■ USING THE INFORMATION ■
A) In the text on Prop. 208, how does Arizona's current top marginal individual income tax rate of 4.5% rank nationally?
B) Reproduce the Prop. 208 text between "Currently, Arizona’s top" and "in the region.", inclusive.
C) Pick up the Prop. 208 text after its final sentence and keep writing.

■ EXERCISE TEXT ■
On Election Day, Arizonans will be asked if they want to impose a permanent $1 billion income tax increase. This tax hike – Prop 208 – would be the largest in Arizona history and would result in the Grand Canyon State having one of the highest income tax rates in the country, inflicting a great deal of harm on small business owners and their employees.
Advertised as the “InvestInEd” initiative, Prop. 208 would do nothing to actually improve education outcomes. It would not expand parental choice. It would not call for higher standards. It is basically a slush fund for bureaucrats.
If approved, Prop. 208 would impose a whopping 77.7% tax increase on single filers earning more than $250,000 a year and married couples earning more than $500,000 a year in the form of a 3.5% “surcharge” that would be nearly impossible to repeal. Backers of Prop. 208 have been claiming this massive increase in Arizona’s top marginal individual income tax rate would only impact “the rich.” But that is not true.
Prop. 208 proponents “forget” to mention that small business owners also pay individual income taxes. In reality, around 50% of those whose tax rates would be targeted are small businesses, many of whom have already been struggling from weeks of forced shutdowns to slow the spread of the coronavirus. The last thing these business owners need is to be left with is even fewer resources available to invest in jobs, wages, and basic business operations.
The consequences of Prop. 208 do not end there. It would also jeopardize future jobs and opportunities in Arizona, as it has been well documented that income tax rates are a key determinant of business location and investment. The lower the income tax rate, the more attractive the state.
Currently, Arizona’s top marginal individual income tax rate of 4.5% is fairly competitive. It ranks 13th lowest in the nation (seven states do not impose income taxes at all and two states only impose taxes on investment income) and second lowest in its region (Nevada and Texas are two of the true no income tax states), though just barely, as Utah, Colorado, and New Mexico all have top rates below 5%.
Nearly doubling this rate to 8% would give Arizona the unwelcome distinction of being home to the 10th highest top marginal individual income tax rate in the country (behind California, New York, and New Jersey) and the second highest rate in the region.

■ EXTRACTED MATERIAL ■
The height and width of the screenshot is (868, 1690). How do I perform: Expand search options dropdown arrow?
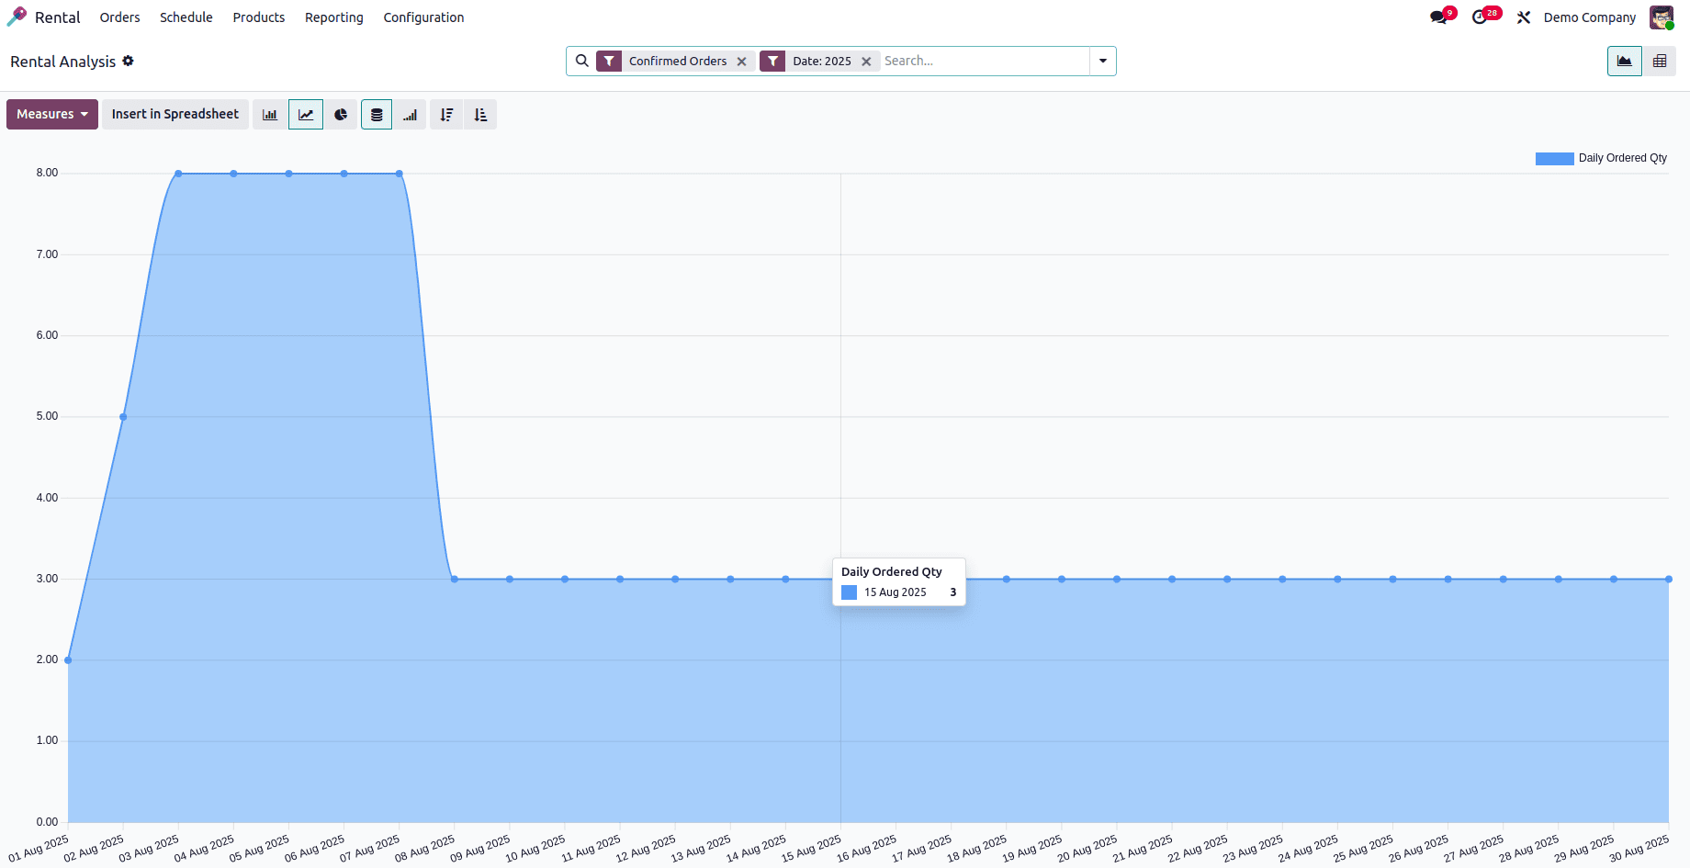pyautogui.click(x=1103, y=62)
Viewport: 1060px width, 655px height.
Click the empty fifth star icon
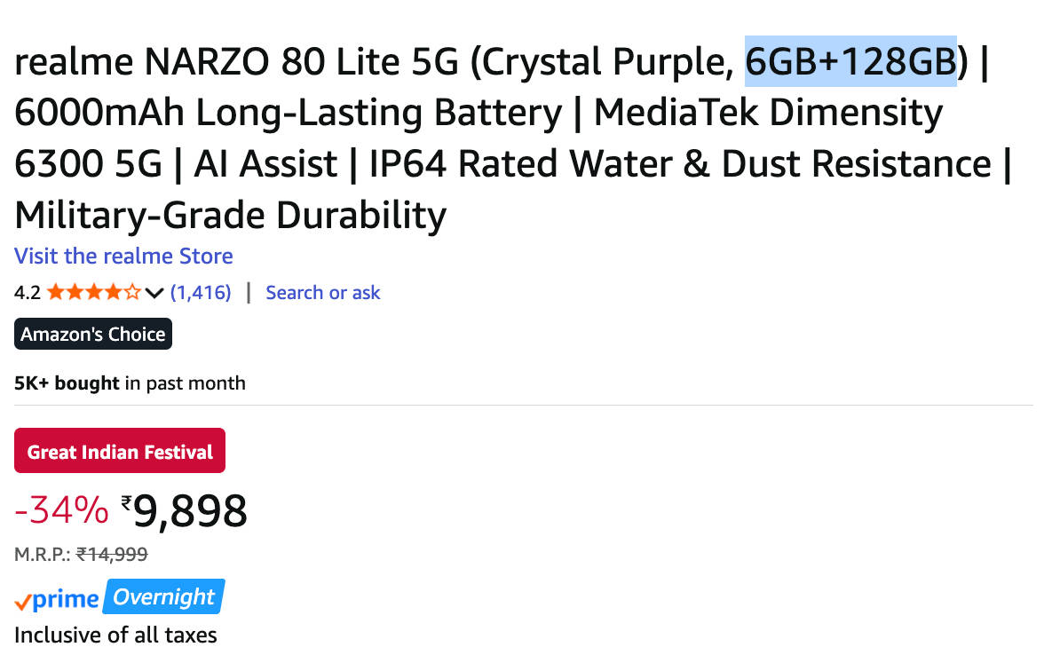(x=132, y=292)
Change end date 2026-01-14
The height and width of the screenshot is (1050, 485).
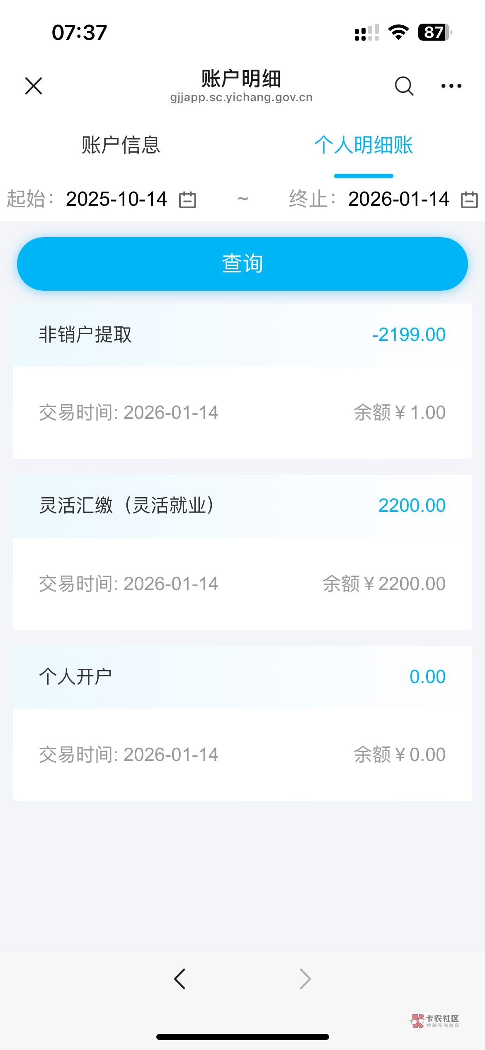click(x=398, y=199)
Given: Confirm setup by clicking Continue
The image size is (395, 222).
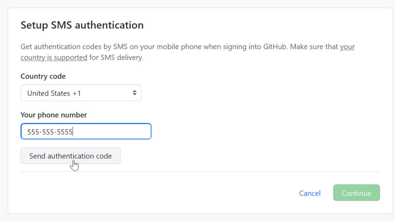Looking at the screenshot, I should pyautogui.click(x=356, y=193).
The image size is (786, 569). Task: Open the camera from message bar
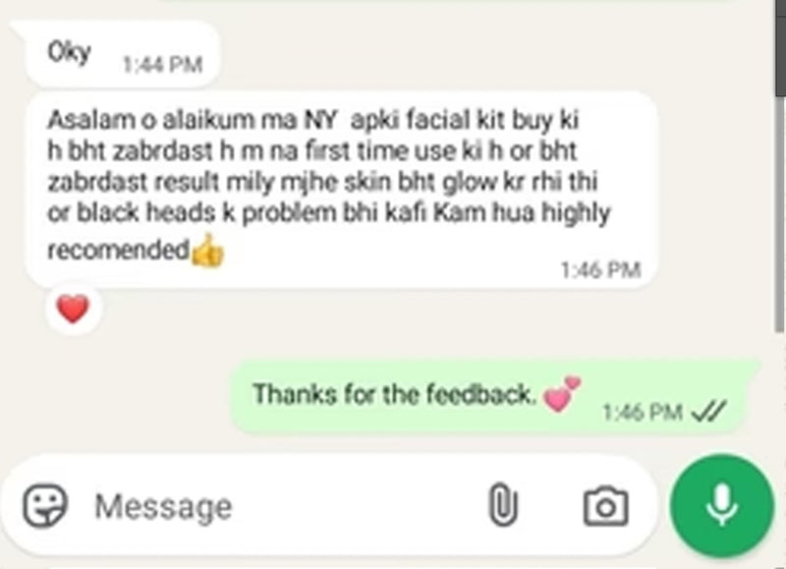605,506
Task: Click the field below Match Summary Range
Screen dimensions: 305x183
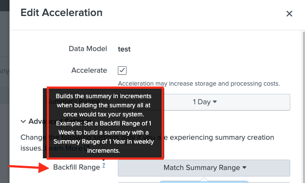Action: (x=204, y=182)
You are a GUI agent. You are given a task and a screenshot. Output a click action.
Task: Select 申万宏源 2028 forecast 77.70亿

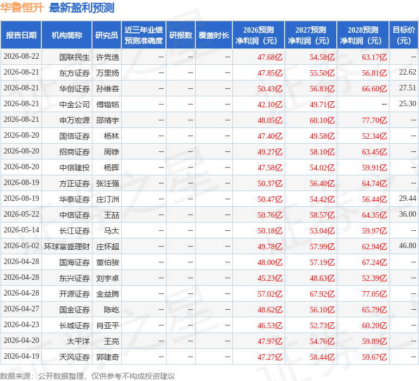click(374, 120)
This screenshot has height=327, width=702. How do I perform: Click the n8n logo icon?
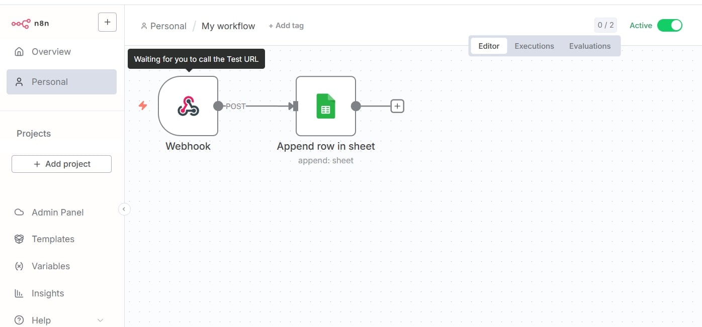(x=21, y=23)
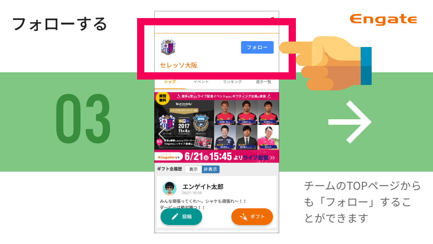
Task: Click the white next-slide arrow
Action: 350,122
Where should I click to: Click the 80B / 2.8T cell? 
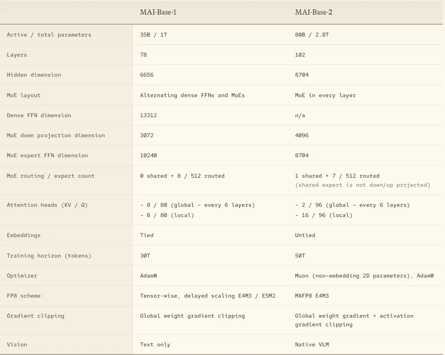[x=312, y=35]
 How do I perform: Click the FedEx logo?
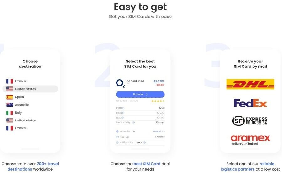coord(250,103)
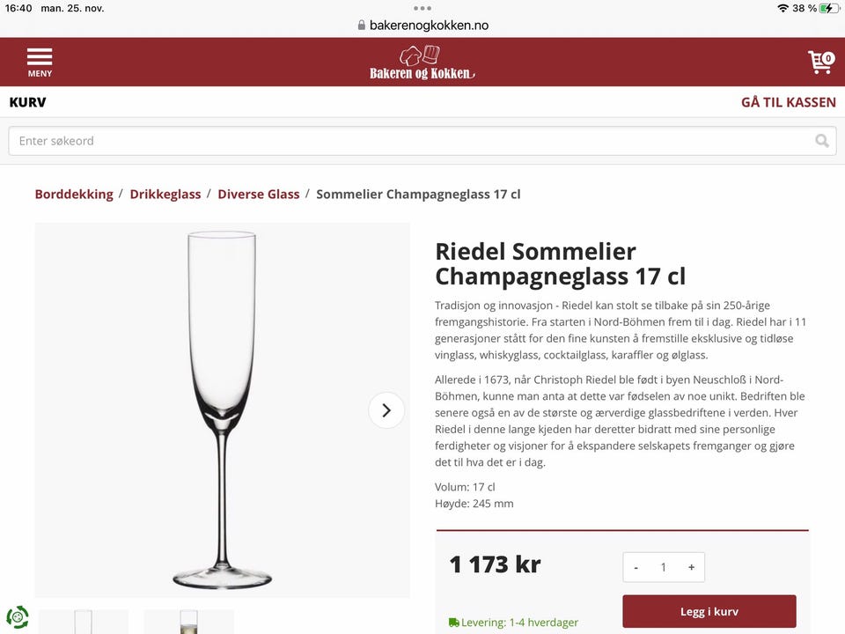Image resolution: width=845 pixels, height=634 pixels.
Task: Select the filled champagne glass thumbnail
Action: click(x=188, y=622)
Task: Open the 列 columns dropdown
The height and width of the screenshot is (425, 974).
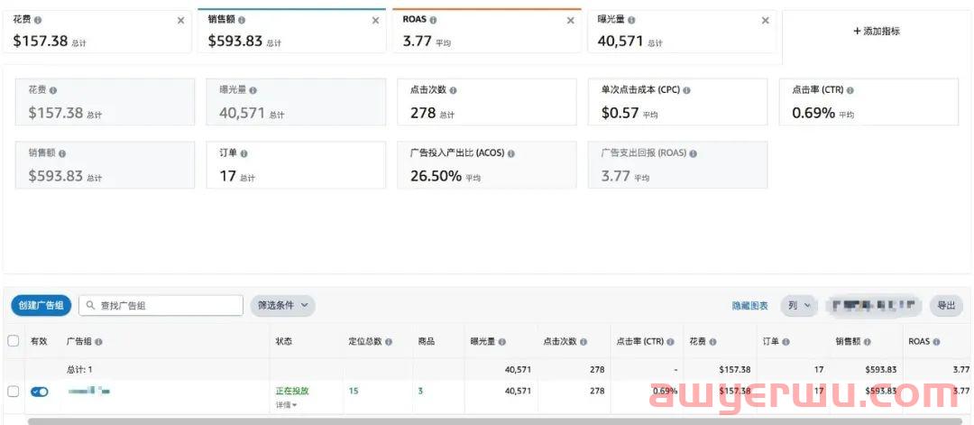Action: tap(797, 306)
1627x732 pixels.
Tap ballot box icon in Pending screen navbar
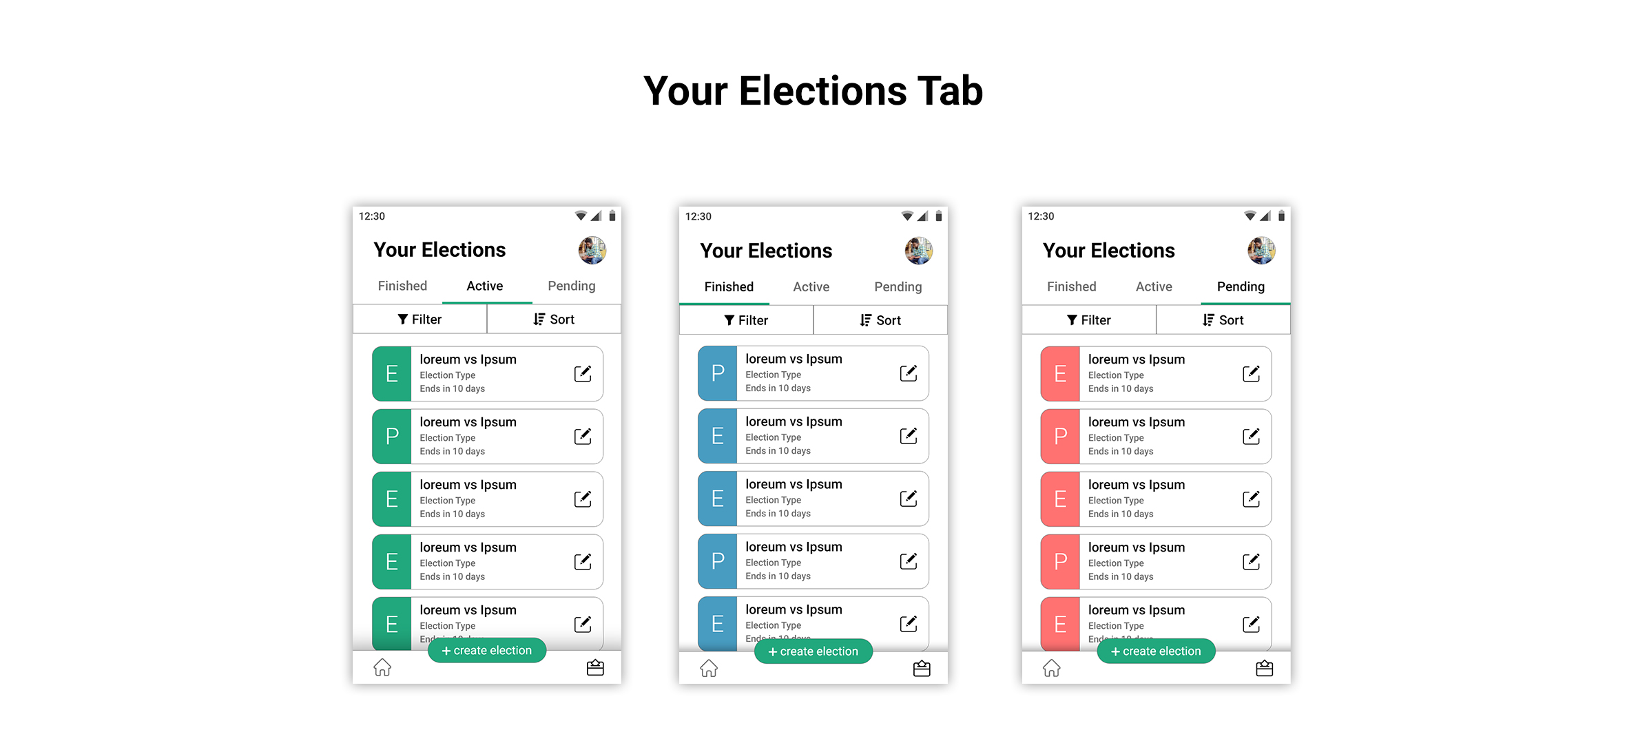coord(1264,668)
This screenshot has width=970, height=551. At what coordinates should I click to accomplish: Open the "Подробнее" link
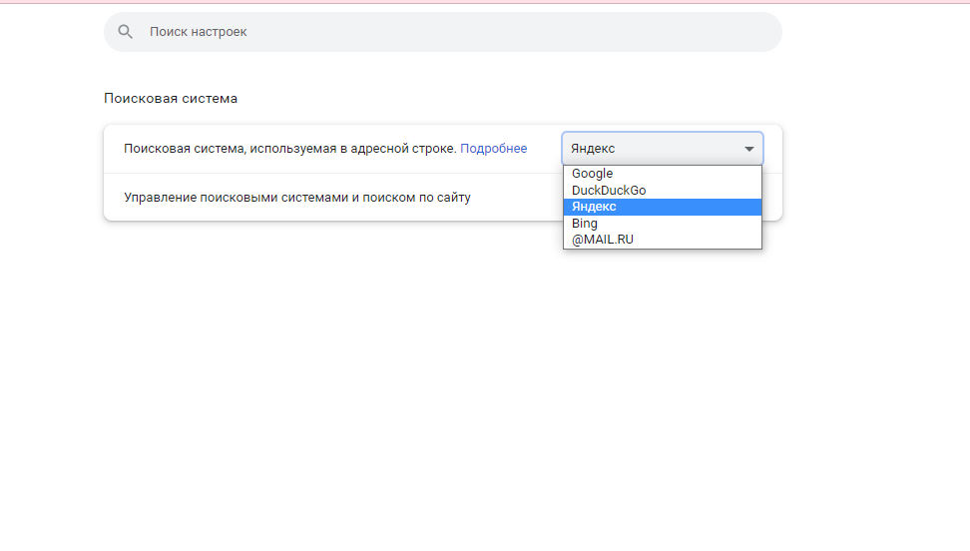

■ RESPONSES ■
A) 13th lowest in the nation

B)
Currently, Arizona’s top marginal individual income tax rate of 4.5% is fairly competitive. It ranks 13th lowest in the nation (seven states do not impose income taxes at all and two states only impose taxes on investment income) and second lowest in its region (Nevada and Texas are two of the true no income tax states), though just barely, as Utah, Colorado, and New Mexico all have top rates below 5%.
Nearly doubling this rate to 8% would give Arizona the unwelcome distinction of being home to the 10th highest top marginal individual income tax rate in the country (behind California, New York, and New Jersey) and the second highest rate in the region.

C)
Why would anyone want to invest in Arizona when there are so many other states that would allow them to keep more of their hard-earned money?
“Ideas to dramatically increase the personal income tax rate in Arizona would take a devastating toll on the state’s economic health,” said Jonathan Williams, chief economist and executive vice president for policy at the American Legislative Exchange Council (ALEC) and co-author of the ALEC study Rich States, Poor States. Williams explained:
“Our research shows that imposing the $1 billion income tax increase on individual and small business taxpayers would lead to a shocking erosion in Arizona’s Economic Outlook, from 10th best today all the way down to 20th.”
It is clear that Prop. 208 would devastate Arizona’s economy. And for what? Nothing in Prop. 208 guarantees education outcomes would improve. It does absolutely nothing to reform education. It simply hands more hard-earned tax dollars over to government agencies and administrative bureaucrats.
If Arizona really wants to improve education, it should expand parental choice. Giving all parents and students – regardless of income or address – the ability to choose the school that works best for them is the best way to improve education and education outcomes.
Raising taxes on small businesses will only cost jobs and wages.
Grover Norquist is president of Americans for Tax Reform, a taxpayer group founded in 1986 at the request of President Ronald Reagan.